▸ **EXERCISE REQUIREMENTS**: Repeat the entries exactly as they are written.

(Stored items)

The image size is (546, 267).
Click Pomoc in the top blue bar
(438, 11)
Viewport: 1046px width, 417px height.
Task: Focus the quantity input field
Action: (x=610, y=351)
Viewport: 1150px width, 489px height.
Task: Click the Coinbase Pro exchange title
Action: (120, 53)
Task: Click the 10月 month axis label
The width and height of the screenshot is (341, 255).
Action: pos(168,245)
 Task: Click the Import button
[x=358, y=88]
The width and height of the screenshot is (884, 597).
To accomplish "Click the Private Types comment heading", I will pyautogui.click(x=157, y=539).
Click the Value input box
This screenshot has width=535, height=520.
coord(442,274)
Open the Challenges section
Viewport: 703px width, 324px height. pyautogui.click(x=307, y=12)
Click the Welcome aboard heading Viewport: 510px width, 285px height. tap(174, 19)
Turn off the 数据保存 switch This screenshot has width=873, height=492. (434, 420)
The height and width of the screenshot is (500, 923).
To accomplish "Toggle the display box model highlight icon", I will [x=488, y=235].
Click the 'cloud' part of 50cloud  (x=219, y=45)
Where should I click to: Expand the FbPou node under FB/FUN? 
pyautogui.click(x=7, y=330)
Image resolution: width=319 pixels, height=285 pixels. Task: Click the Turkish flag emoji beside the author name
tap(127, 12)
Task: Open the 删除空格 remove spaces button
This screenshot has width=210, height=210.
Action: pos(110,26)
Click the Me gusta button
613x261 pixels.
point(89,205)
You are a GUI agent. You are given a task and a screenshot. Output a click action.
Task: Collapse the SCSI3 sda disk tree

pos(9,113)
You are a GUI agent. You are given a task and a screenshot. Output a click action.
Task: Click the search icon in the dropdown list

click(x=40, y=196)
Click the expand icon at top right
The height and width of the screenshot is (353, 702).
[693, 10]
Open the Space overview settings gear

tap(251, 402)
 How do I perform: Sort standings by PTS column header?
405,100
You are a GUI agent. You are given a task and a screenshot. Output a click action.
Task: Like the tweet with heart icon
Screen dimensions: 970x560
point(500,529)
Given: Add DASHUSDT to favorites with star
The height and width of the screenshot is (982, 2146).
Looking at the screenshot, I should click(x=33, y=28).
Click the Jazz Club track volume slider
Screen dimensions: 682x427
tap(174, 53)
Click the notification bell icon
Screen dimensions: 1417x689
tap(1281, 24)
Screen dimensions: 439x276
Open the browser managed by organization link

▸ **WRITTEN RESPONSE**:
The image size is (546, 267).
Click Pomoc in the top blue bar
(438, 11)
Viewport: 1046px width, 417px height.
Task: Focus the quantity input field
Action: (x=610, y=351)
Viewport: 1150px width, 489px height.
Task: Click the Coinbase Pro exchange title
Action: (120, 53)
Task: Click the 10月 month axis label
The width and height of the screenshot is (341, 255).
Action: pos(168,245)
 Task: Click the Import button
[x=358, y=88]
The width and height of the screenshot is (884, 597).
To accomplish "Click the Private Types comment heading", I will pyautogui.click(x=157, y=539).
Click the Value input box
This screenshot has width=535, height=520.
coord(442,274)
Open the Challenges section
Viewport: 703px width, 324px height. pyautogui.click(x=307, y=12)
Click the Welcome aboard heading Viewport: 510px width, 285px height. tap(174, 19)
Turn off the 数据保存 switch This screenshot has width=873, height=492. (434, 420)
The height and width of the screenshot is (500, 923).
To accomplish "Toggle the display box model highlight icon", I will [x=488, y=235].
Click the 'cloud' part of 50cloud  (x=219, y=45)
Where should I click to: Expand the FbPou node under FB/FUN? 
pyautogui.click(x=7, y=330)
Image resolution: width=319 pixels, height=285 pixels. Task: Click the Turkish flag emoji beside the author name
tap(127, 12)
Task: Open the 删除空格 remove spaces button
This screenshot has width=210, height=210.
Action: pos(110,26)
Click the Me gusta button
613x261 pixels.
point(89,205)
You are a GUI agent. You are given a task and a screenshot. Output a click action.
Task: Collapse the SCSI3 sda disk tree

pos(9,113)
You are a GUI agent. You are given a task and a screenshot. Output a click action.
Task: Click the search icon in the dropdown list

click(x=40, y=196)
Click the expand icon at top right
The height and width of the screenshot is (353, 702).
[693, 10]
Open the Space overview settings gear

tap(251, 402)
 How do I perform: Sort standings by PTS column header?
405,100
You are a GUI agent. You are given a task and a screenshot. Output a click action.
Task: Like the tweet with heart icon
Screen dimensions: 970x560
point(500,529)
Given: Add DASHUSDT to favorites with star
The height and width of the screenshot is (982, 2146).
Looking at the screenshot, I should click(x=33, y=28).
Click the Jazz Club track volume slider
Screen dimensions: 682x427
tap(174, 53)
Click the notification bell icon
Screen dimensions: 1417x689
tap(1281, 24)
Screen dimensions: 439x276
Open the browser managed by organization link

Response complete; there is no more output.